Stross does not go for all out satire, but it is in there with little slashes and cuts, like the US army being less trigger-happy than their police counterparts and the encounter between Mhari and DD, who could almost be friends in another reality as they swop Leonard Cowen lines from 'First We Take Manhatten'. He’s also abandoned the spy novel pastiche writing of the past and riffing off the styles of Len Deighton and John LeCarre, but still has that spy-novel sensibility in that there are deep and dark hidden depths that Mhari could do well to avoid stumbling into, and people (and non-people) have to be sacrificed for the greater good, or in this case the lesser of two greater evils.
This is a fast-paced thrilling ride of a book, but not at the expense of characterization, particularly the female characters, which has always been one of Stross’ strong points throughout the series. Here, Mhari has an unenviable and deadly task, to her, if she gets it wrong, of messing up her mission and incurring the wrath of her Dark Master. She does not really know what she’s doing, she doesn’t really know how to lead a team, but having to learn on the job and made mistakes, might make it harder for others to second-guess what she’s going to do and might just save her life.

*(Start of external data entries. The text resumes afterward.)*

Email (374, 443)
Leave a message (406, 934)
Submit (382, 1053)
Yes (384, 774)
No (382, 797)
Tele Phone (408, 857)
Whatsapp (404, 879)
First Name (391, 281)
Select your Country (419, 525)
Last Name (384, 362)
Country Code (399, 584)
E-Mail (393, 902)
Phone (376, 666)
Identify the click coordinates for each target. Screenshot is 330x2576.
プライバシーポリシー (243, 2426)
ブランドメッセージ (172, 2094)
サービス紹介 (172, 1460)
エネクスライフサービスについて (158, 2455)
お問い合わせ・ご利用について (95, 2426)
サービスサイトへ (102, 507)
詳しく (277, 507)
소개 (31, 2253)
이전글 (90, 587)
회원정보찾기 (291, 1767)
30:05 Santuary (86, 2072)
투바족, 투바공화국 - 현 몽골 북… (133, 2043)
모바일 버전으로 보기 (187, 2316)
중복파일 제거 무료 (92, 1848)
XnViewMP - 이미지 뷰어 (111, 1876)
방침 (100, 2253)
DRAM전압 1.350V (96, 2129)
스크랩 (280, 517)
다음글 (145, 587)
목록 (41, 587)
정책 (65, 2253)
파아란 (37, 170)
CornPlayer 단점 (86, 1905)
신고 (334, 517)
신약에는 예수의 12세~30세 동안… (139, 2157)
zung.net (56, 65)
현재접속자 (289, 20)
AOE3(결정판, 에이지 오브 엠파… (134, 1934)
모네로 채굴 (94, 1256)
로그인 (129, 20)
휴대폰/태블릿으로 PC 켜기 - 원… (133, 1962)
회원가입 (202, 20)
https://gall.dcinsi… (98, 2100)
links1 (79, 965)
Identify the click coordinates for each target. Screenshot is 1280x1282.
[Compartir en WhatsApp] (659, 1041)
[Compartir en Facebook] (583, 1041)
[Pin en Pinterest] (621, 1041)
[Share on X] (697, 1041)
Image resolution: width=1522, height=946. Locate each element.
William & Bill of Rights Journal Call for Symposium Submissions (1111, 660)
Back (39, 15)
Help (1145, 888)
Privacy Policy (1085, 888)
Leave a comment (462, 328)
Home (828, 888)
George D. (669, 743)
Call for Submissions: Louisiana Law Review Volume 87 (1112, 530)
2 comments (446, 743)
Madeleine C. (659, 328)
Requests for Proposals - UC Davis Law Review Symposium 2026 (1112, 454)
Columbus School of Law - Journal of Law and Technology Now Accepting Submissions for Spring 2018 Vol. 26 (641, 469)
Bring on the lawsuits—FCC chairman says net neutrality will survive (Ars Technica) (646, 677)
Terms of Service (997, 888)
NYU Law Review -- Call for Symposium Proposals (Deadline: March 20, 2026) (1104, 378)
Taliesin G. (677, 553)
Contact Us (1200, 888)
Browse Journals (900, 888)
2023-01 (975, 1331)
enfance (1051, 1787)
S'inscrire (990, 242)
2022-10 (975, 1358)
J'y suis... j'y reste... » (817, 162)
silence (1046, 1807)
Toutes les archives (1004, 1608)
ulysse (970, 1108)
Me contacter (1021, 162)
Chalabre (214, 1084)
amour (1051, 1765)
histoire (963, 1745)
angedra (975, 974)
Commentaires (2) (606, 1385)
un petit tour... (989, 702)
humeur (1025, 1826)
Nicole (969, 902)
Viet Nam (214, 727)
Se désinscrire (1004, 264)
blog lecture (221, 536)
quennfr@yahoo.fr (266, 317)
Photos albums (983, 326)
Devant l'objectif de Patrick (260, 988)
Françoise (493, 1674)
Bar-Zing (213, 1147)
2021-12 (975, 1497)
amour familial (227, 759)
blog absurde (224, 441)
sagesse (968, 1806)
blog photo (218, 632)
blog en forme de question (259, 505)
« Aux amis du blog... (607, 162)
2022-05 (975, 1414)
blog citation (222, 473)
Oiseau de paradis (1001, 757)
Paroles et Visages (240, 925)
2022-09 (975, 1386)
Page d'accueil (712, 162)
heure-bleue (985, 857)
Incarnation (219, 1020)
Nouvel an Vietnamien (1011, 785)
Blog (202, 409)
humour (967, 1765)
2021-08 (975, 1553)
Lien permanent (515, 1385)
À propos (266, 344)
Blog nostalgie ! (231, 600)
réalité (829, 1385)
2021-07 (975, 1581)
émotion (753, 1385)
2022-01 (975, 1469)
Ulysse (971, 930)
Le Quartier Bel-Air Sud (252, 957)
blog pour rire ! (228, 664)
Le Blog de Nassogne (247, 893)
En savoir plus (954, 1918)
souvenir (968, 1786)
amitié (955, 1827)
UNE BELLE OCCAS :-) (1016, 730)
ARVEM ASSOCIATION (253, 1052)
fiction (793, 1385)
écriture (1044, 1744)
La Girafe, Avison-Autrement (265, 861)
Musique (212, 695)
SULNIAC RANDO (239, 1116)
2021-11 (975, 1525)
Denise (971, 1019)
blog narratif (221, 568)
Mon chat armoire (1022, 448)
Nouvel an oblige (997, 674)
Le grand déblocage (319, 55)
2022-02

The Labyrinth Index builds up to a rip-roaring climax which reminds me a lot of Kim Newman and James Herbert’s novel The Spear, maybe that’s because of…no, wait, no spoilers here! Let’s just say the ultimate piece of Nazi memorabilia makes an appearance near the end. One of the rules that people often state about writing is “show, don’t tell”, or I suppose, don’t info-dump. To be honest how many writers follow that rule? Here, given the first-person narration and the bewildering circumstances the lead characters find themselves in there is plenty of info-dumping going on, but who cares? Now I know a heck of a lot more about Concorde’s supersonic capabilities than I did before. Crikey, we even get footnotes dotted throughout the book. As for the ending – the very end? Well, it was pure Bridget Jones, but it did make me smile, even grin! Well, almost.